The ruling has potentially far-reaching implications. In theory, it could give copyright owners full control to regulate or even prohibit resale of their works so long as the copies of those works are manufactured abroad. Imagine if Apple tried to argue that you couldn’t resell your iPhone that was manufactured in China, or if Toyota tried to argue that you couldn’t resell your Prius that was manufactured in Japan. If a product incorporates some copyrightable componentlikely true for most electronics and many new cars, which include copyrightable software or firmware, though even a copyrighted logo will suffice (more on that below)you might only be able to resell it, if at all, on the copyright owner’s terms.
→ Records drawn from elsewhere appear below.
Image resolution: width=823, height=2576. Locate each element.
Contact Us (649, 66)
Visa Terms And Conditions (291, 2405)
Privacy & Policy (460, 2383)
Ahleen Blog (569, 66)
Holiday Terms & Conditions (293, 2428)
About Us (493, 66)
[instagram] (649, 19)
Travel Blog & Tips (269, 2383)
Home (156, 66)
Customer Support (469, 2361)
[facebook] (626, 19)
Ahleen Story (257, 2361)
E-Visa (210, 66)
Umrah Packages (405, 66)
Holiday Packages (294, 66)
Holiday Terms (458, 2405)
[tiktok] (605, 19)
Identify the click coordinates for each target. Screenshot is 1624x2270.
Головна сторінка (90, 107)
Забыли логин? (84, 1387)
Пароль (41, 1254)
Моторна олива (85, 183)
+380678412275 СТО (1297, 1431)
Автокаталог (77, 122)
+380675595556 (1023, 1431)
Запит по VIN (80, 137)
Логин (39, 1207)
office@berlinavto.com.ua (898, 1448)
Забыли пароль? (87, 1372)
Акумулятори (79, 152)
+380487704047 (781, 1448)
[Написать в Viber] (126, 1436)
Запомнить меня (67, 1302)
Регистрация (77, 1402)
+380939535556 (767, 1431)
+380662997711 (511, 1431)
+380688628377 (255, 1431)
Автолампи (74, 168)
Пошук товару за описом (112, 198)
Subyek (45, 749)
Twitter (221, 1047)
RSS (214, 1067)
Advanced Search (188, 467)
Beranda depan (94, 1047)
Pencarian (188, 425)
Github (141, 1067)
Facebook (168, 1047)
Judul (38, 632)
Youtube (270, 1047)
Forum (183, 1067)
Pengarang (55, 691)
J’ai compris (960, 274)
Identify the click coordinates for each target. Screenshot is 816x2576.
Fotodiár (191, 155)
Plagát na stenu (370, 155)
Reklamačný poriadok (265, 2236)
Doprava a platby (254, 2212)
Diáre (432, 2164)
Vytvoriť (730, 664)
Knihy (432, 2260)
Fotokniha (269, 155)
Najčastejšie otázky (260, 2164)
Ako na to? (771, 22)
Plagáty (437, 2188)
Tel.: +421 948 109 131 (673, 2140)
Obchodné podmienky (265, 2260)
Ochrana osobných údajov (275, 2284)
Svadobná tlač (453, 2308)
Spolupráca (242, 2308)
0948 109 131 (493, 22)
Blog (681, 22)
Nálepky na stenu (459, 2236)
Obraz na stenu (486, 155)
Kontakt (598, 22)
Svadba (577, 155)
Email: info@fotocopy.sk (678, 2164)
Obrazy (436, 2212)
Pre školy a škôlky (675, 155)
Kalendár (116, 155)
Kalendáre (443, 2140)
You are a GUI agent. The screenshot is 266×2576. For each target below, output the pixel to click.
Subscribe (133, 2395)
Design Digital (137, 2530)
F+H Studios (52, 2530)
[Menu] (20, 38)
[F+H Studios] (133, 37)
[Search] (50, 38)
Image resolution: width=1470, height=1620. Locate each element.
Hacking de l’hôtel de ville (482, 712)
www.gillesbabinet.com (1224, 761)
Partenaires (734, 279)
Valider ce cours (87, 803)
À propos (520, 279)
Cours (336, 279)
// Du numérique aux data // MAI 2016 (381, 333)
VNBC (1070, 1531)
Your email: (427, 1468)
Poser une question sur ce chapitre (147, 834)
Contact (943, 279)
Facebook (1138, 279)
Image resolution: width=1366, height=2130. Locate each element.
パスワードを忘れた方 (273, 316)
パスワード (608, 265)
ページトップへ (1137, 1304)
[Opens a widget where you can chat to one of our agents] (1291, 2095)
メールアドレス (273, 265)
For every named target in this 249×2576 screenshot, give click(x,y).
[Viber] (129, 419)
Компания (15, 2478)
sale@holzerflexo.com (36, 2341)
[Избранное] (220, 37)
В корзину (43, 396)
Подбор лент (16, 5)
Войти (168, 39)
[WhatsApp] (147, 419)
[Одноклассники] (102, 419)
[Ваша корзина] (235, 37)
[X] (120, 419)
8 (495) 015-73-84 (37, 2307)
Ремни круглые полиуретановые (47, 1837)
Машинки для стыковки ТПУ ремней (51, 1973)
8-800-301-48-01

The ruling also creates a perverse incentive for U.S. businesses to move their manufacturing operations abroad. Surprisingly, the court concedes this point in its opinion but declines to be persuaded by it. It is difficult for us to imagine this is the outcome Congress intended.
Separately, it’s hard to reconcile an outcome in which U.S. copyright law is alternately available (to the copyright owner seeking to enforce U.S. copyright rights) and not available (to the consumer seeking U.S. copyright law’s resale protections). The court even notes that while the books at issue were published abroad, they nevertheless all bore American copyright notices and in some instances invoked provisions of the Copyright Act. That the copyright owner should be permitted to avail itself of the U.S. copyright scheme while the consumer of the copy is barred from doing so seems inconsistent at best.
In a factually similar case from 2008, the Ninth Circuit found that the mere presence of a copyrighted logo enabled a manufacturer to invoke the first sale doctrine to block the unauthorized sale of imported goods. But the court created a limitation on that principle: If the initial sale had occurred with the copyright owner’s authority, then the first sale doctrine would apply. The Wiley court established no such limitation. Under its holding, even a sale authorized by the copyright owner would not trigger first sale provisions. The breadth of the rule is striking.
EFF and others had asked the Supreme Court to review the Ninth Circuit’s earlier decision. The Court agreed; however, the justices were evenly divided on both sides of the issue (Justice Kagan recused herself), so the matter remains unresolved. Given the discrepancy in these circuit holdings and the Supreme Court’s earlier expression of interest, we think it’s likely the Court will pick up the issue again. Hopefully its analysis will support, rather than undermine, time-honored first sale protections.